I'm testing clearing out a ByteBuffer
, allocated with allocateDirect
using ByteBuffer.putLong(int index, long value)
. Based on the JDK code, this results in a single 8 byte write if the buffer is in "native byte order", or a byte swap, followed by the same if it isn't.
So I'd expect native byte order (little endian for me) to be at least as fast as non-native. as it turns out, however, non-native are ~2x faster.
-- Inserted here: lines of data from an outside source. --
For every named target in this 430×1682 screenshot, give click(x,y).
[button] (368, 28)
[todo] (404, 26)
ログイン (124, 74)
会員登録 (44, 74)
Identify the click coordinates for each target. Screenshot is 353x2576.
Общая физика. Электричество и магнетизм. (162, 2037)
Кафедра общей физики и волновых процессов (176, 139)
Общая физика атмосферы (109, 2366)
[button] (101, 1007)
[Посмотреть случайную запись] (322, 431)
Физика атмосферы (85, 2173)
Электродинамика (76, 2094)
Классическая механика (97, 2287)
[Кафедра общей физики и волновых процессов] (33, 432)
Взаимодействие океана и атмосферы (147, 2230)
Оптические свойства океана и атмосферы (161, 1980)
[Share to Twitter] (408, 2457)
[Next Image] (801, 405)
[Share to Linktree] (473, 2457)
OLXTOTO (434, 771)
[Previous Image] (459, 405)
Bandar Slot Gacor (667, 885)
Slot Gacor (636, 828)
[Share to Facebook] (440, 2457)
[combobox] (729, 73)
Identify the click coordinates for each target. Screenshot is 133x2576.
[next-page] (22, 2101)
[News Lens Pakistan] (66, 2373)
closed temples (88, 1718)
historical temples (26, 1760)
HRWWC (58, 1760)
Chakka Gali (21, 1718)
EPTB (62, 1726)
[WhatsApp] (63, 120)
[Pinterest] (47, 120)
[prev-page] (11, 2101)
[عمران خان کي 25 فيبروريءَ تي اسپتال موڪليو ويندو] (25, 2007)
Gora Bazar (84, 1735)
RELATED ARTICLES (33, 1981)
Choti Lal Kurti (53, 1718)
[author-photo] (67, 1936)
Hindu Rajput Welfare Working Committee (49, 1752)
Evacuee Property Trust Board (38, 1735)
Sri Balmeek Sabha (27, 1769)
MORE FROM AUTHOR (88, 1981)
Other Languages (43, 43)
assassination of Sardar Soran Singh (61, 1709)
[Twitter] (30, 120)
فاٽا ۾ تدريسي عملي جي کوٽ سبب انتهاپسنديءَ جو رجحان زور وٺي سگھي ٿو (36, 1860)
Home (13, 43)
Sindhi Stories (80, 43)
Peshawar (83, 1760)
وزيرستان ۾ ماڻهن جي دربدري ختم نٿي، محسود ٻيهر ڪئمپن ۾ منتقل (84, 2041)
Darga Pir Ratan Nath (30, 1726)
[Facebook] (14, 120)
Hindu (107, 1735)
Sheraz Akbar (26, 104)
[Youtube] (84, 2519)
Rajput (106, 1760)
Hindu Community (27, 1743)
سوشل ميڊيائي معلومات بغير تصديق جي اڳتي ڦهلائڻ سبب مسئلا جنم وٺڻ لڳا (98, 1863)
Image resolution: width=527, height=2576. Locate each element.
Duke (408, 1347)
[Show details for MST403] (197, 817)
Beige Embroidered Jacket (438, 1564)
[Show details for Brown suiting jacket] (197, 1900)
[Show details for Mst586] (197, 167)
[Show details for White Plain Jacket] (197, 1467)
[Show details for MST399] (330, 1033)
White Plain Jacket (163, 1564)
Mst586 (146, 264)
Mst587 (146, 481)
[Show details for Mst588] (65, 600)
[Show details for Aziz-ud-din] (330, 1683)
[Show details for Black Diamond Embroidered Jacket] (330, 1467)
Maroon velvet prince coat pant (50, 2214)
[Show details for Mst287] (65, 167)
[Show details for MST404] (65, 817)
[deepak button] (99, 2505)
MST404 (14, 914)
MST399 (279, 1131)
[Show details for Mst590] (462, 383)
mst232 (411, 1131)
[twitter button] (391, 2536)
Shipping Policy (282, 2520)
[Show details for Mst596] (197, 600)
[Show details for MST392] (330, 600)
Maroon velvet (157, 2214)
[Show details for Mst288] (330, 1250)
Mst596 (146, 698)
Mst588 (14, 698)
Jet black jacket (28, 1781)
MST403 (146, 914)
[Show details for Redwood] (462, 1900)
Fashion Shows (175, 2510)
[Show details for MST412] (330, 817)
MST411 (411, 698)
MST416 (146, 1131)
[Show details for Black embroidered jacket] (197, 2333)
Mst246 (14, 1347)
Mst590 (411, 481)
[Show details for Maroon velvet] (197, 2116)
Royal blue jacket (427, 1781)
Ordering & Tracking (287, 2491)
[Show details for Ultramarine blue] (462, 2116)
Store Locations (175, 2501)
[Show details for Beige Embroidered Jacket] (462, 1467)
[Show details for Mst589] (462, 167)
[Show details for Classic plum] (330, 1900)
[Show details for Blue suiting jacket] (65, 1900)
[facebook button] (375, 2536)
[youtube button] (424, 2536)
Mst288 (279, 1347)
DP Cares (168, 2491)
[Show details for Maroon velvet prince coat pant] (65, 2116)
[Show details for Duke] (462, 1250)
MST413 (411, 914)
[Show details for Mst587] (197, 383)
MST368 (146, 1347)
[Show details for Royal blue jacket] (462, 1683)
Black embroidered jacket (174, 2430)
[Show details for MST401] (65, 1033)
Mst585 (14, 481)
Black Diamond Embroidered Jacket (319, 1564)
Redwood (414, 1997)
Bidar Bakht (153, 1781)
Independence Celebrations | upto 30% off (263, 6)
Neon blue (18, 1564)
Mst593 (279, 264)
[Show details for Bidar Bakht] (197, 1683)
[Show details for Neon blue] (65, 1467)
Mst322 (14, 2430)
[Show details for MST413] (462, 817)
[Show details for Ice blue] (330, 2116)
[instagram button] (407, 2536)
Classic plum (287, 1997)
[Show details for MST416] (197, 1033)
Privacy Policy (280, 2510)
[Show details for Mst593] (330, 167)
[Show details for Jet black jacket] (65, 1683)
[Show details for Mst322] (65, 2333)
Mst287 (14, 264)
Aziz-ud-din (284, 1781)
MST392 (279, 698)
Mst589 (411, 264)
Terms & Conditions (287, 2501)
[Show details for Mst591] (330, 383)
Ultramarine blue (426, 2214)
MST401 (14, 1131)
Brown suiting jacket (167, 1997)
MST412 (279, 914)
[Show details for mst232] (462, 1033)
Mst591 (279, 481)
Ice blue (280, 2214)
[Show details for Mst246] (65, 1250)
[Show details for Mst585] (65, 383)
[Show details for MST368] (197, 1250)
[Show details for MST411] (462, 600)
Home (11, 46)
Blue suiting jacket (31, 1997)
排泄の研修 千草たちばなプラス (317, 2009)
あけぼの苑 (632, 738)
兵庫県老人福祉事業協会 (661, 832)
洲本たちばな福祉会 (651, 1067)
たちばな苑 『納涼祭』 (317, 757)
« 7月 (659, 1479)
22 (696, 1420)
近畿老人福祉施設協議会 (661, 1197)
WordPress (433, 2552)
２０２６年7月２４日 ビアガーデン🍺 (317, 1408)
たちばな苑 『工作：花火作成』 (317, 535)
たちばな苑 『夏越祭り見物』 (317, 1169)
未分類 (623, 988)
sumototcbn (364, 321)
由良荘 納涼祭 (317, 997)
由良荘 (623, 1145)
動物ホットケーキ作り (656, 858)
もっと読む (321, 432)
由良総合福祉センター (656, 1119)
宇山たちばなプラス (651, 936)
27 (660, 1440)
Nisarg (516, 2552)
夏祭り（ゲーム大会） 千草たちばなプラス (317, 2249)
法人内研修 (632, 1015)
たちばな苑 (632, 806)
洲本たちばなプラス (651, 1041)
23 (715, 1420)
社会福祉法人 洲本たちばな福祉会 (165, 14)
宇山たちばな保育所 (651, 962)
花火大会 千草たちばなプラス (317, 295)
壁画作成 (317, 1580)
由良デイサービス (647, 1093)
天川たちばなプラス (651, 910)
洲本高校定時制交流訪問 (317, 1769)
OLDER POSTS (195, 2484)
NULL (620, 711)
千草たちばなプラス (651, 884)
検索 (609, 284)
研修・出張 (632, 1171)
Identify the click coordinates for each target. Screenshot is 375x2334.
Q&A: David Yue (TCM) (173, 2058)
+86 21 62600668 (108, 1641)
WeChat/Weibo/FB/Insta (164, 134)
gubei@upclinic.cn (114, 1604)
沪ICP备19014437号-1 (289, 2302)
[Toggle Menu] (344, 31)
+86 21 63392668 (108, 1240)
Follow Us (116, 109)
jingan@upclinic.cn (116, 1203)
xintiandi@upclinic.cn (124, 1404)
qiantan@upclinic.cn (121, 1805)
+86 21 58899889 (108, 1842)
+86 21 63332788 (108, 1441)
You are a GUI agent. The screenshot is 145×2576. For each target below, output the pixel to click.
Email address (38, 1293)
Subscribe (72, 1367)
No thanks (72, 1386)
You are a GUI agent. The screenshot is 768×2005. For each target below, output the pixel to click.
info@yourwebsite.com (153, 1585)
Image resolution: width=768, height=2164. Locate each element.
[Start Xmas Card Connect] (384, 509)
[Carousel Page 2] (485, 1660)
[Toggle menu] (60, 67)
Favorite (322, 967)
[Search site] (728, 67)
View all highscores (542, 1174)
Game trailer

Here's my benchmark in Caliper 0.5x:
...
public class ByteBufferBench extends SimpleBenchmark {
private static final int SIZE = 2048;
enum Endian {
DEFAULT,
SMALL,
BIG
}
@Param Endian endian;
private ByteBuffer bufferMember;
@Override
protected void setUp() throws Exception {
super.setUp();
bufferMember = ByteBuffer.allocateDirect(SIZE);
bufferMember.order(endian == Endian.DEFAULT ? bufferMember.order() :
(endian == Endian.SMALL ? ByteOrder.LITTLE_ENDIAN : ByteOrder.BIG_ENDIAN));
}
public int timeClearLong(int reps) {
ByteBuffer buffer = bufferMember;
while (reps-- > 0) {
for (int i=0; i < SIZE / LONG_BYTES; i+= LONG_BYTES) {
buffer.putLong(i, reps);
}
}
return 0;
}
public static void main(String[] args) {
Runner.main(ByteBufferBench.class,args);
}
}
The results are:
benchmark type endian ns linear runtime
ClearLong DIRECT DEFAULT 64.8 =
ClearLong DIRECT SMALL 118.6 ==
ClearLong DIRECT BIG 64.8 =
That's consistent. If I swap putLong
for putFloat
, it's about 4x faster for native order. If you look at how putLong
works, it's doing absolutely more work in the non-native case:
private ByteBuffer putLong(long a, long x) {
if (unaligned) {
long y = (x);
unsafe.putLong(a, (nativeByteOrder ? y : Bits.swap(y)));
} else {
Bits.putLong(a, x, bigEndian);
}
return this;
}
Note that unaligned
is true in either case. The only difference between native and non-native byte order is Bits.swap
which favors the native case (little-endian).